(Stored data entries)
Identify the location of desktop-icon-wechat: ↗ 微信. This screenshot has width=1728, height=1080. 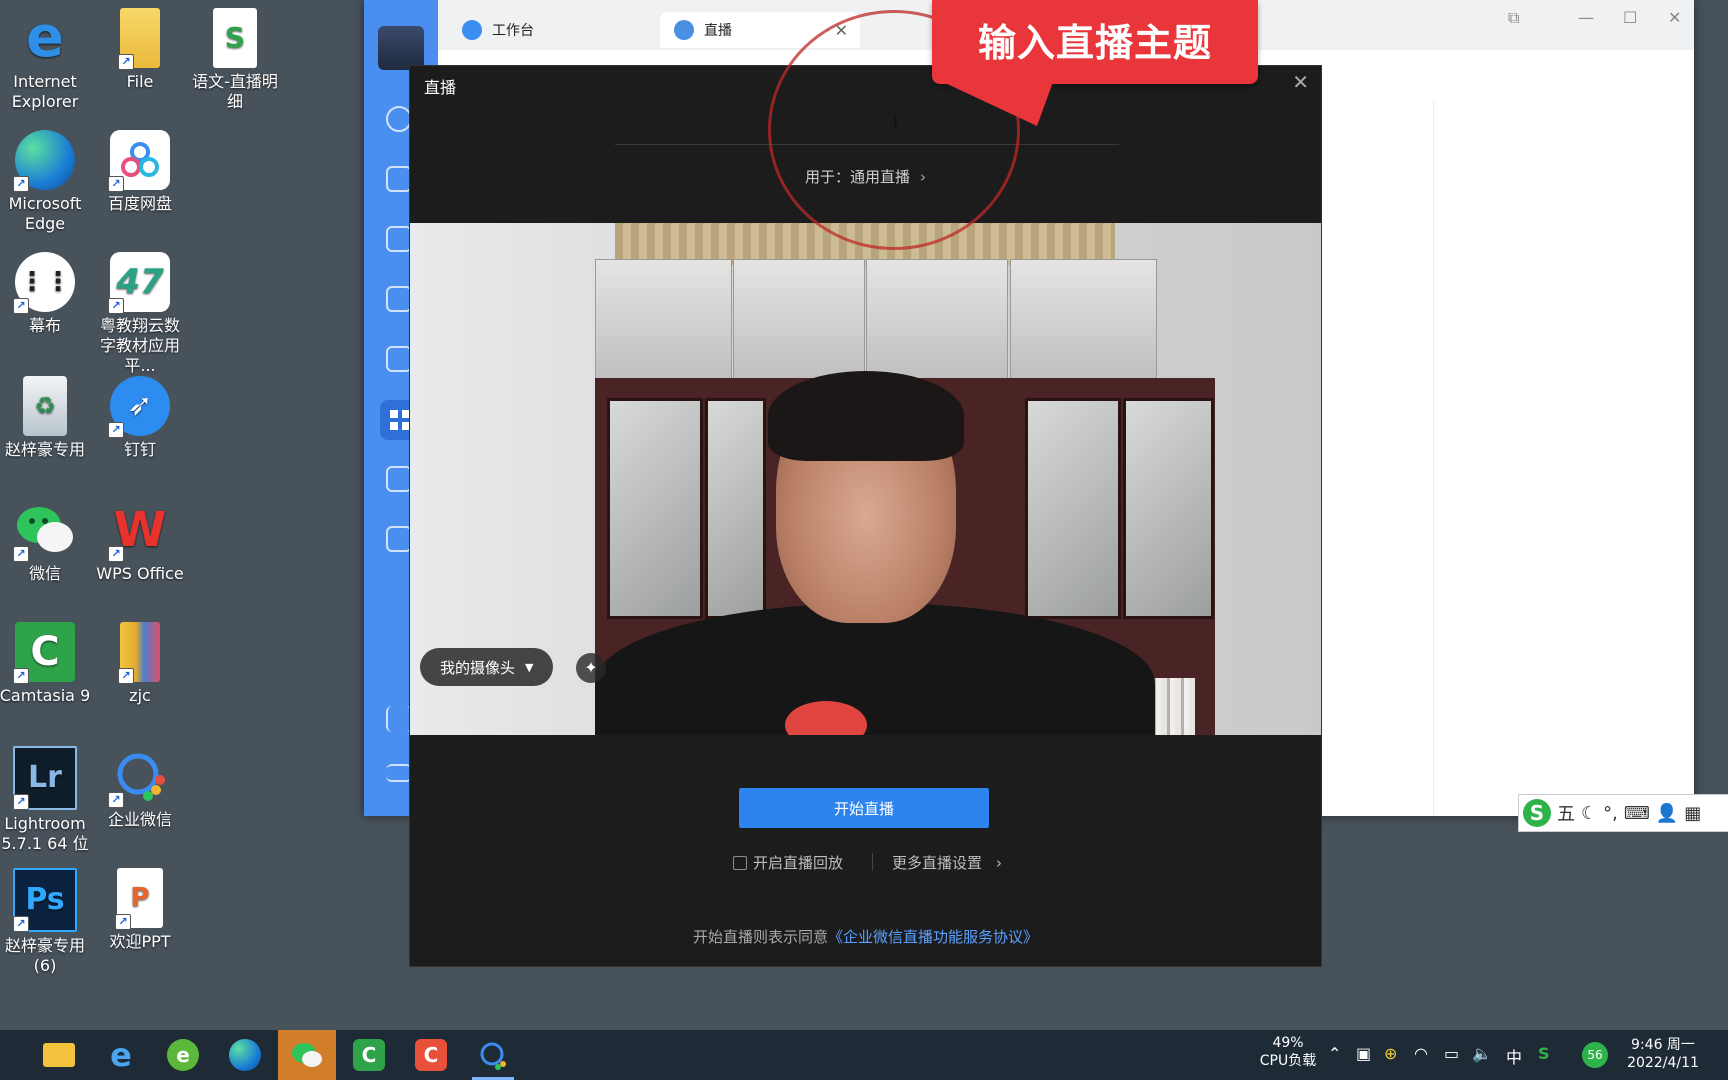
(46, 542).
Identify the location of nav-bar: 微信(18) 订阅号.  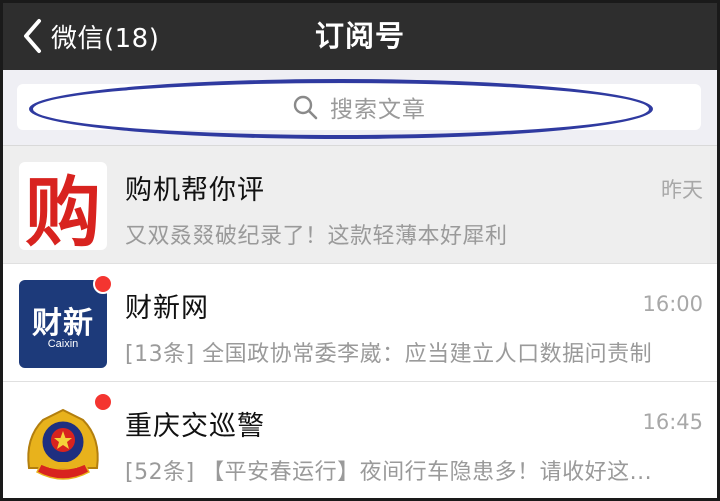
(360, 36).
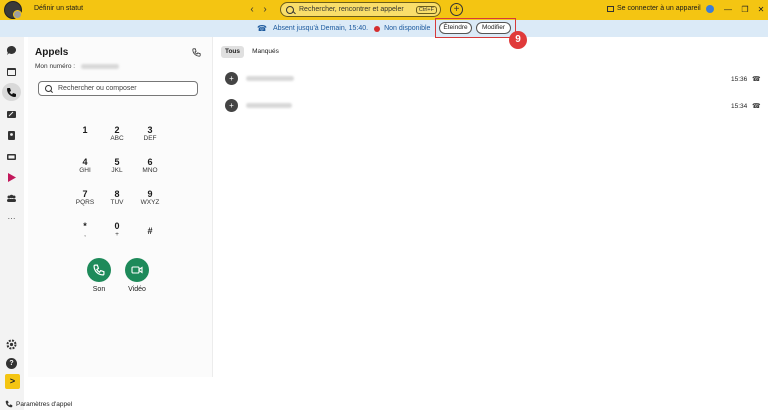 Image resolution: width=768 pixels, height=410 pixels. I want to click on close-button: ✕, so click(761, 10).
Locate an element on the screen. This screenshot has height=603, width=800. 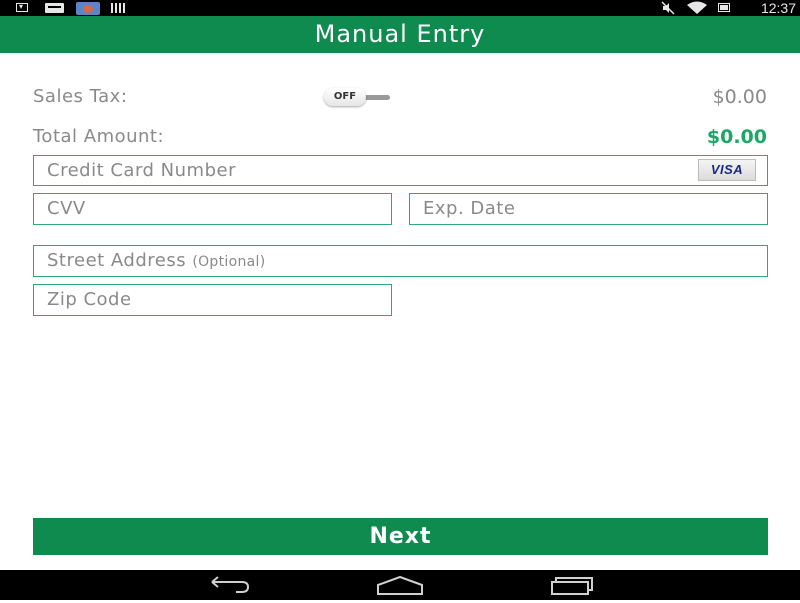
app-header: Manual Entry is located at coordinates (400, 34).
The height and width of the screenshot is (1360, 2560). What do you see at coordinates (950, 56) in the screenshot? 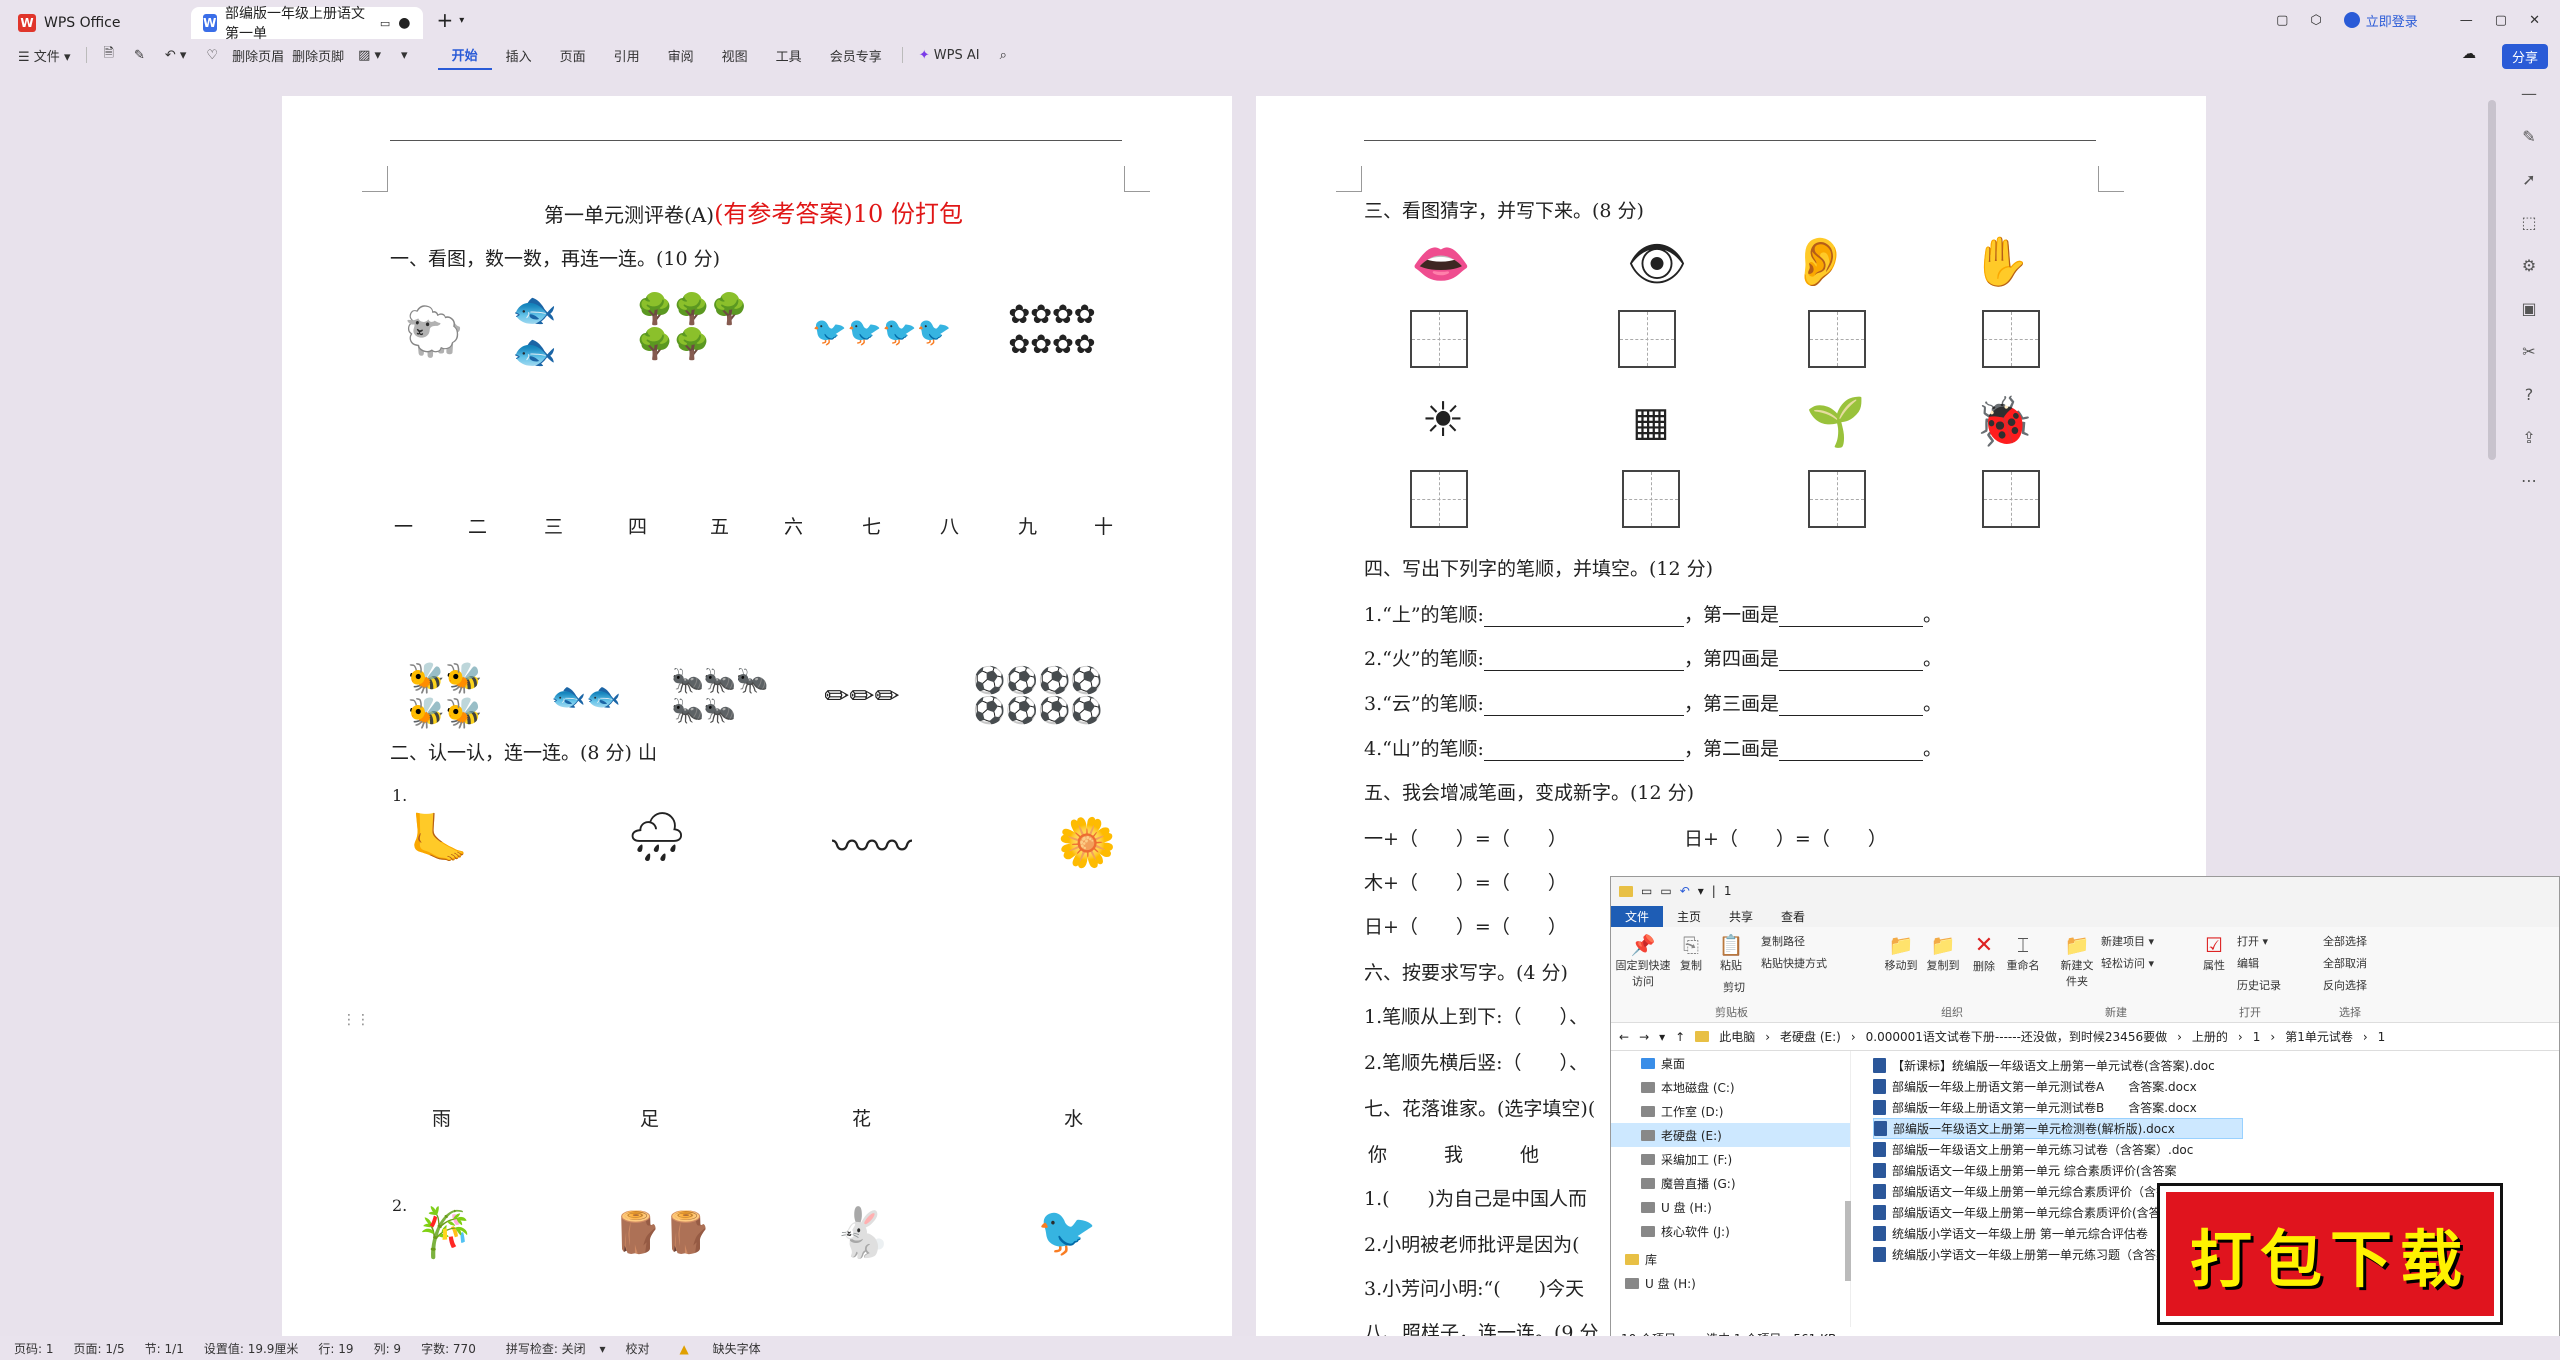
I see `wps-ai-button: ✦ WPS AI` at bounding box center [950, 56].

■ Problem to work on
Reproduce the records word for word, beginning with the line that contains "Identify the location of nav-bar: 微信(18)" and continuing through the final line of the records. Omit the pictures from your answer.

■ Response for this exercise
Identify the location of nav-bar: 微信(18) 订阅号.  
(360, 36).
 Image resolution: width=768 pixels, height=410 pixels. I want to click on close-button: ✕, so click(761, 10).
Locate an element on the screen. This screenshot has height=603, width=800. 
app-header: Manual Entry is located at coordinates (400, 34).
The height and width of the screenshot is (1360, 2560). What do you see at coordinates (950, 56) in the screenshot? 
I see `wps-ai-button: ✦ WPS AI` at bounding box center [950, 56].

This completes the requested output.